NME – Sean O’Hagan (May 27th, 1989)
In the words of Myles Na Gopaleen, yer man Friday is, even by Ireland’s standards, an ‘inscrutable pancake’. Thus this album comes as a surprise. Reeling in his more outré exhibitionist tendencies, Gavin Friday [ offers up ] 13 choice variations on the contemporary existential malaise – love, sex, loneliness, death and all shades of the human condition in between. The result is a sustained and often startling reinvention of the Brecht-Weill song tradition that merges Friday’s own songs with sympathetic treatments of pervious angst overtures. [...] Throughout, the words and music congeal into a world-weary worldview that owes little, God bless him, to the endless babble of contemporary pap, and loads to the wry, realist wisdom of Wilde, Brecht and the rest. ‘ Each Man Kills the Thing He Loves’ is the sound of a man walking out of step, a contemporary dandy with an unfashionable heedful of ideas concerning truth and beauty and their proximity to the gutter. Friday’s particular heart of darkness never drags us downwards, the gleefulness of his delivery speaking volumes about hope, optimism and, above all, mischief.

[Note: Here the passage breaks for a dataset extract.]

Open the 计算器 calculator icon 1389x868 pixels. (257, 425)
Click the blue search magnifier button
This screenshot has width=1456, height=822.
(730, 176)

Melody Maker – Ian Gittins (1989)
His own songs are skilled essays into the human state, tales of love or dreams dropped onto the spike. How much autobiography is here is debatable, but I’d guess not too much. It doesn’t matter either way. The Man Seezer, for his part, is cleverly self-effacing, tracing hooks deep into the songs yet standing back for Friday to puzzle out his way. Find his feet. ‘Man of Misfortune’ is a superb account of his wrestling attempts to keep some kind of personal faith. [...] Camp comes into it, somewhere. Yet so does understatement. And both combine, somehow, with an odd, addled purity. Which comes down maybe, to the luck of the Irish. A promising debut. So more, please.

Allmusic – Ned Raggett
Making his solo debut with a nod to an earlier Irish aesthete, Friday’s album isn’t merely titled after a legendary line from Oscar Wilde’s Ballad of Reading Gaol, but kicks off with the title track, where all lyrics in fact come from said poem. Each Man Kills shows a slightly calmer Friday at play, making the same transition to Scott Walker-inspired dark, spiked cabaret that kindred spirits Nick Cave and Marc Almond also did in their own solo careers to one extent or another. Friday’s own take on that spirit actually fits exactly between Cave and Almond’s work — the slow pace and country twang of “Tell-Tale Heart” could come right from Your Funeral My Trial. The fact that Friday covers two songs here that Cave and Almond would each separately do later (Bob Dylan’s “Death Is Not the End” and Jacques Brel’s “Next”) further shows the similar inspirations shared. In keeping with the overall transformation, Friday eschews the over the top wails and shrieks of his younger days — his register is still high, but the delivery is much more controlled, showing a greater range while losing none of his desperate passion. Seezer contributes fine lead keyboard work throughout, but Friday’s other key partner is producer Hal Willner, who had clearly demonstrated his own credentials for this kind of music with his Kurt Weill tribute album a few years previously. With a range of talented New York types to work with, including Bill Frisell and Fernando Saunders, Willner gets sympathetic performances from all to back Friday and Seezer’s explorations into wrecked romance, tortured souls and 2 a.m. moods. It isn’t mere recreation of 1930′s Berlin, but a palette of styles, from the dank, slow crawl of “Dazzle and Delight” to the soaring “You Take Away the Sun” and the kicking glam rock-inspired “Man of Misfortune.”